Whether choice of temporising measure has a significant impact on the survival of de novo shunts remains to be seen. Whilst shunt survival varied between NEL patients with and without implantation of VSGS, the small sample sizes in these groups prohibit interpreting whether a true difference exists, as inevitably there was no statistical significance identified (p = 0.9). Should prolonged de novo shunt survival be confirmed in a larger cohort, then this would provide additional support for the notion of including VSGS implantation as standard following NEL. Further work into the mechanistic explanation for such an effect must also be undertaken: whether it be due to a difference in the degree of intraventricular debris cleared, or perhaps as a result of a longer interval between temporization and definitive shunt implantation.

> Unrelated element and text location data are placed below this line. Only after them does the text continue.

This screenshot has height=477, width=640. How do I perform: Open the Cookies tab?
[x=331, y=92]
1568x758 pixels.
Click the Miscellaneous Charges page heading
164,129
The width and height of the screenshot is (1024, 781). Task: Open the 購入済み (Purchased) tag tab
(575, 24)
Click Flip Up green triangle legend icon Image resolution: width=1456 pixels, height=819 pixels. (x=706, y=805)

Multiloculated hydrocephalus is a challenging clinical entity, often seen within this cohort of premature infants with IVH or meningitis. The exact pathophysiology underlying the development of intraventricular membranes is as yet undefined but is felt to be related to an inflammatory reaction, either related to blood, infection, or chronic shunting [8]. Inevitably, the presence of multiple intraventricular membranes increases the risk of shunt failure, but also the requirement for endoscopic intervention and yet more surgical burden. Whilst the prevalence of multiloculated hydrocephalus was not significantly different between the NEL and VSGS groups (55.6% vs 35%, p = 0.22) in this series, the variation highlights an area that may warrant further investigation in larger, future cohorts.

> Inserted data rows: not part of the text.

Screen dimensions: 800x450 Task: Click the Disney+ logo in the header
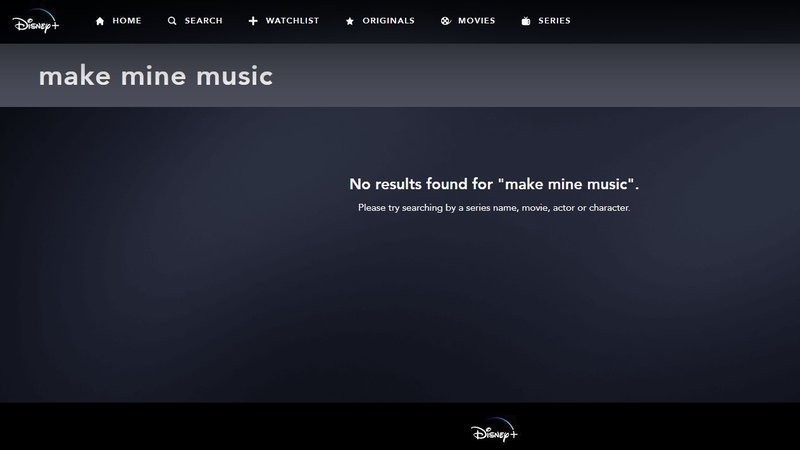coord(36,21)
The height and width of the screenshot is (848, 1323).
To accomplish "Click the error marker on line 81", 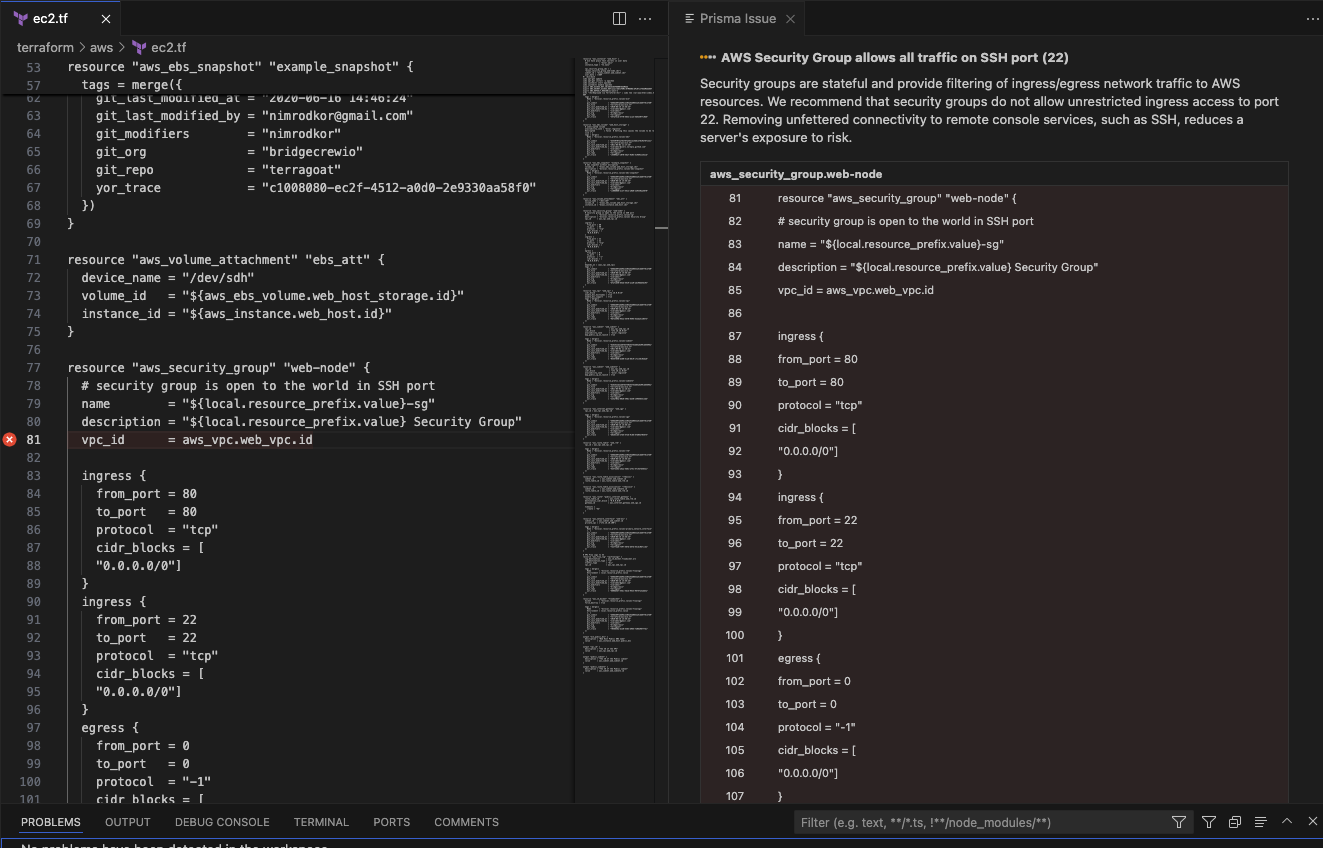I will coord(10,440).
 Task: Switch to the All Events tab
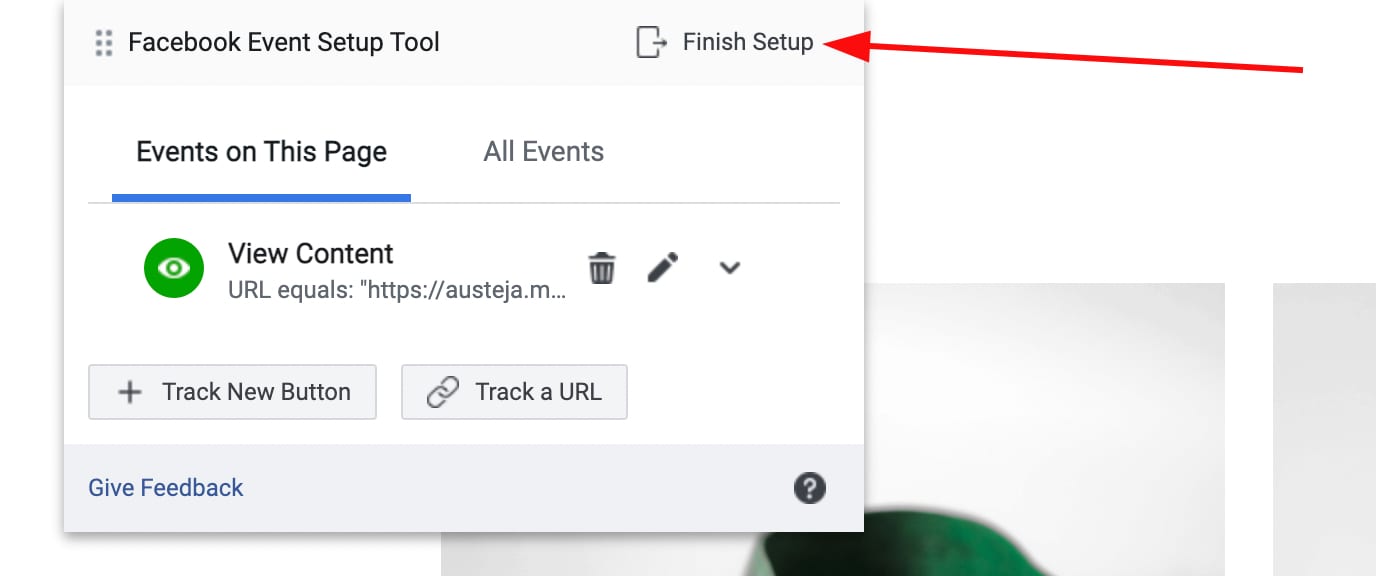[543, 151]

At our centre, the typical criteria for each procedure involve VSGS insertion alone in those with minimal clot burden, NEL alone in those with substantial clot burden, and the utilisation of both NEL and VSGS is decided on a case-by-case basis. The heterogeneity seen not only in the clinical state of the patient but also the blood distribution and presence of clots results in procedural variation between cases (Table 1). With regard to intraventricular technique itself, the primary goal should remain as maximal safe lavage of any clots amenable to removal, without undue manipulation or prolongation of the procedure such that the patient is put at greater risk of harm. In these circumstances whereby clots are particularly challenging to remove, the addition of a VSGS after NEL may be appropriate. Of note, on reviewing those patients (n = 2) that initially received a VSGS before then returning to theatre for NEL and VSGS revision due to shunt blockage: both were patients admitted earlier in the series. Had these patients been treated during our more contemporary practice, they would more likely have undergone NEL as primary intervention based on their initial imaging.

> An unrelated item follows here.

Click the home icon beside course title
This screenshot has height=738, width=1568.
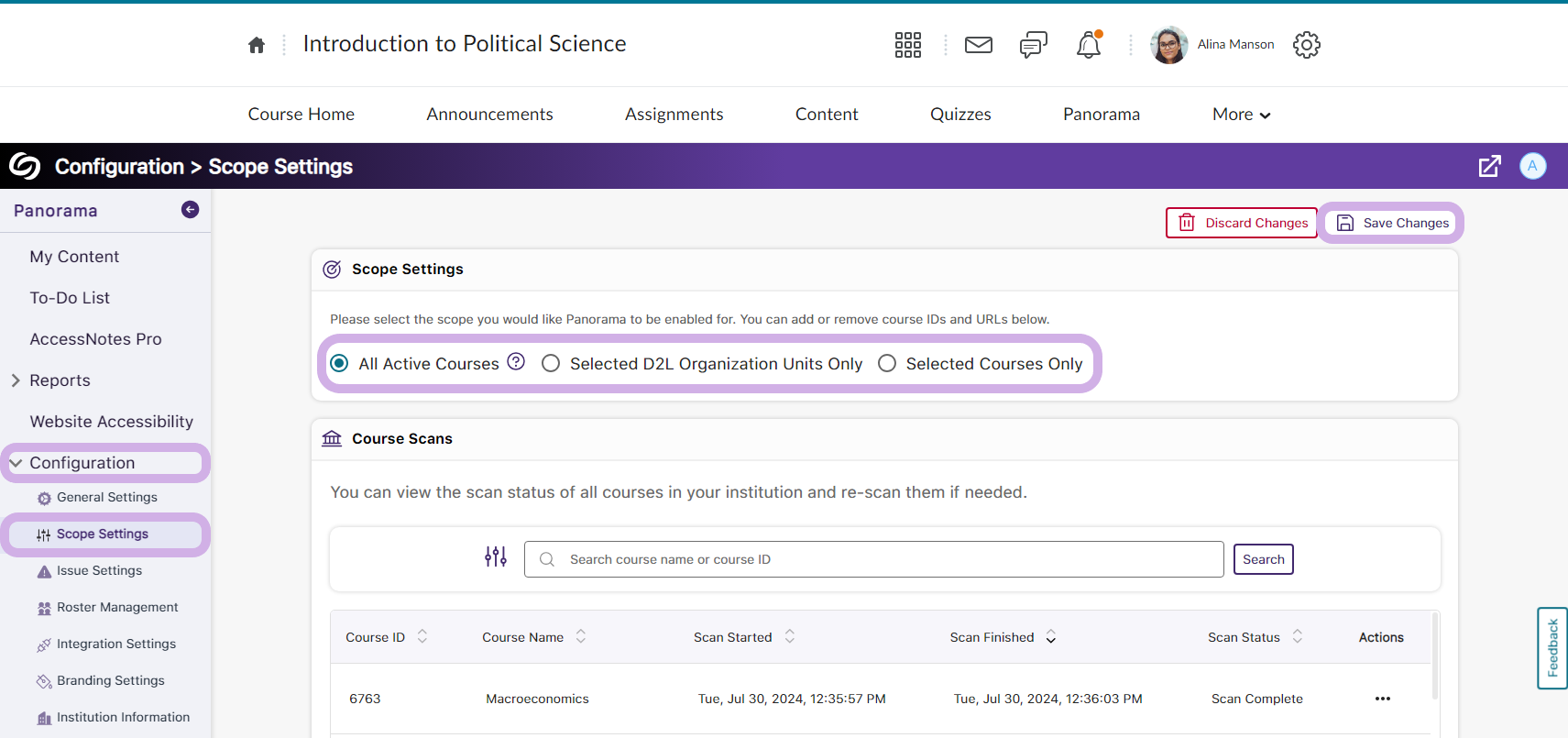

Whilst the addition of VSGS evidently delays time until definitive shunt implantation, though whether this outweighs the associated risk of wound failure remains to be seen and requires comparison between larger cohorts. Contrary to current attempts to standardise NEL, the discrepancy in wound issues seen in this group suggests mandatory implantation of a VSGS following NEL may not be necessary, given the risks associated and no greater chance of providing shunt independency.

Limitations

As with many studies examining the role of NEL, the sample size and retrospective nature of the data are an inherent limitation. Discrepancies between treatment modalities in areas such as wound failure and infection rates would be better described by a larger sample size, and prospectively collected data would enable a more thorough and detailed description of the operative techniques utilised.

Conclusion

Both NEL and VSGS are effective in temporising hydrocephalus in neonates, occasionally offering a definitive solution in and of themselves. The benefit of dual therapy however remains to be seen, with the addition of VSGS potentially increasing the risk of wound failure in an already vulnerable cohort. Whilst standardisation remains a goal in temporising PHH, the concept requires further work, with greater emphasis made towards improving patient selection, as well as discerning the benefit from each intervention individually.